Dans son ouvrage ‘Trust in Numbers’, Theodore Porter pointe la façon dont notre politique repose sur des chiffres. Ces chiffres créent selon lui un faux sentiment de certitude. De même que des documents validés et tirés d’un traitement. Cette certitude, c’est ce qui est recherché dans les soins de santé. En outre, les informations collectées de façon systématique dans les soins de santé apportent aussi une certitude légale. Cela permet, en cas de complication, de déceler au détail près où les choses ont mal tourné. Les données collectées dans un processus de traitement sont également utilisées pour améliorer la qualité, sur la base d’évaluations.

En tant que patiente, j’ai le sentiment que ces évaluations risquent de faire perdre de vue l’essentiel. Mes prestataires de soins sont plus occupés avec mon dossier qu’avec moi, la patiente. En ces temps caractérisés par l’incertitude, force est de reconnaître que les chiffres, les données et les certificats semblent offrir de la certitude au niveau des soins de santé. En tout cas pour les ‘managers de soins’, qui sont ainsi en mesure de tout tracer et justifier.

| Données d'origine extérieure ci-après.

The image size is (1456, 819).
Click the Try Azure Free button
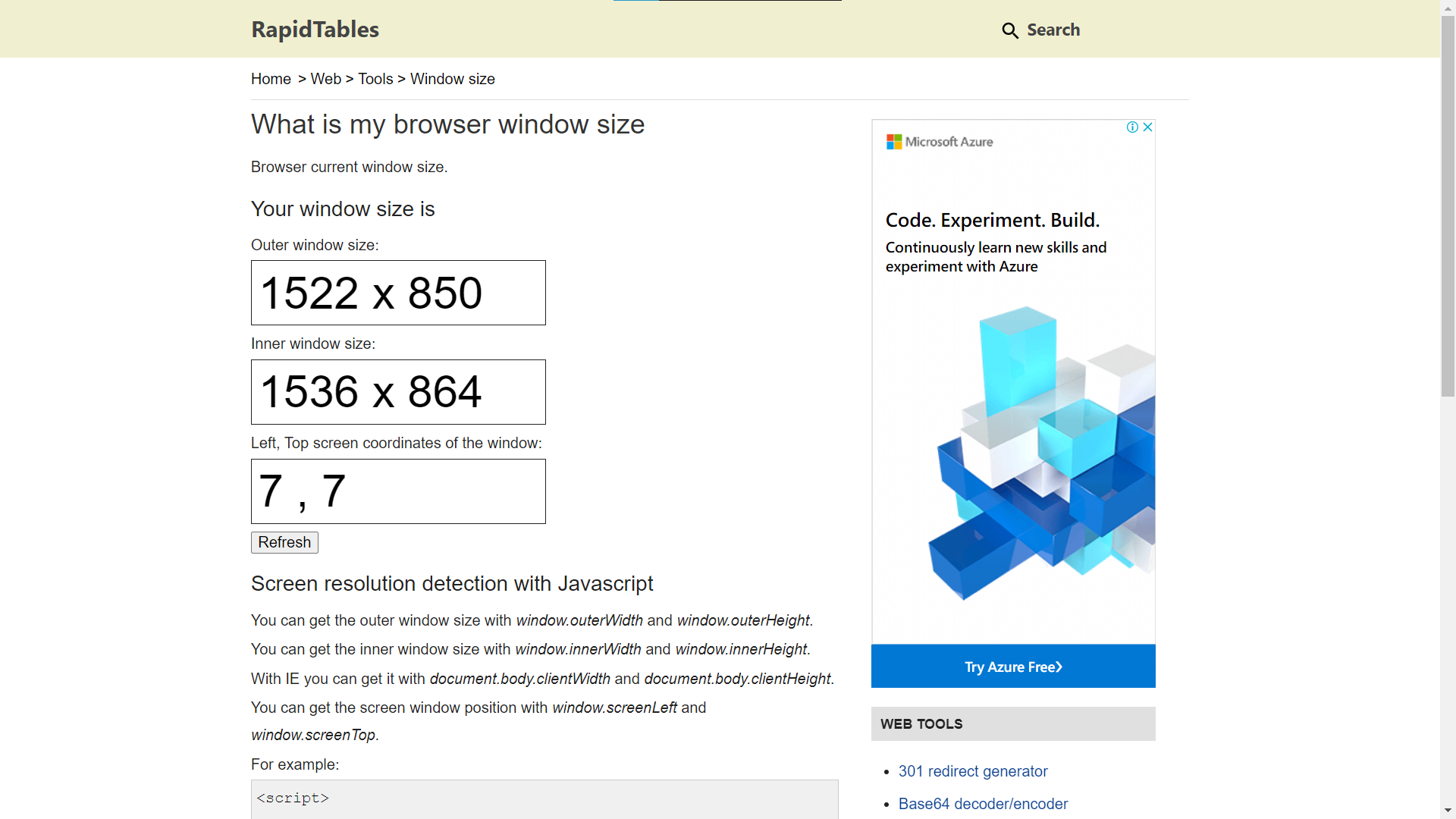(x=1013, y=667)
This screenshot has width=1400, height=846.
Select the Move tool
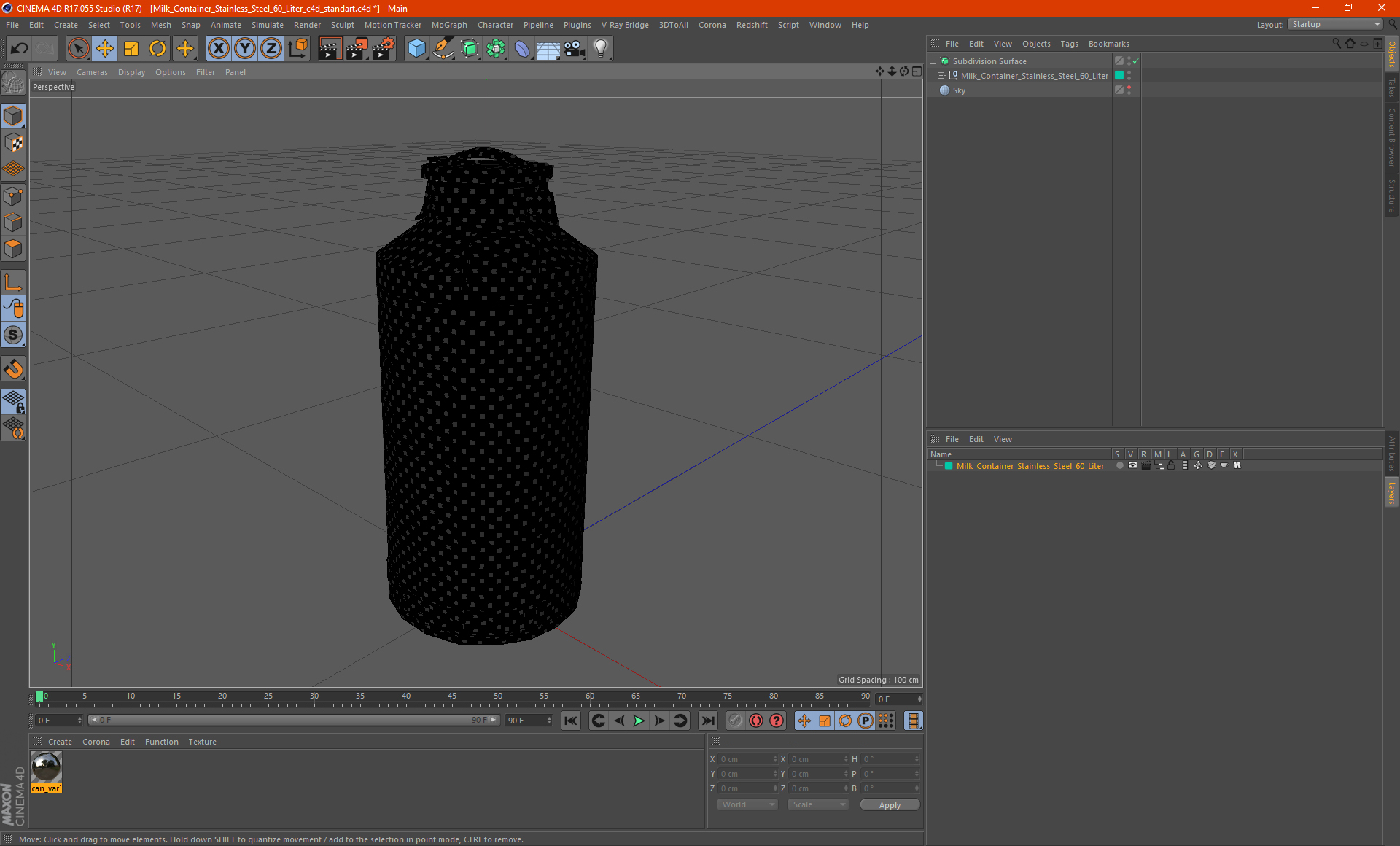click(105, 49)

Il est selon moi temps de mettre l’accent plus sur les interactions humaines dans les soins, sans perdre de vue une médecine fondée sur les faits, ou Evidence Based Medicine. En d’autres mots, pratiquer une Value Based Medicine, une médecine fondée sur les valeurs. Nos politiques doivent créer du temps pour les prestataires de soins, afin d’autoriser l’interaction avec le patient. Sans constamment brandir le bâton avec des règles et des lois. Car ces règles et ces lois ne font qu’accroître la part administrative et réduire le temps absolu disponible pour les prestataires.

De manière plus large, les chiffres et analyses sont utiles lorsqu’ils permettent le diagnostic d’une problématique jusque-là inconnue ou incomprise. Dans un certain nombre de cas, ces démarches analytiques cachent cependant la recherche de certitude qui n’existe pas. Quand cela se transforme en obsession, cela en devient maladif.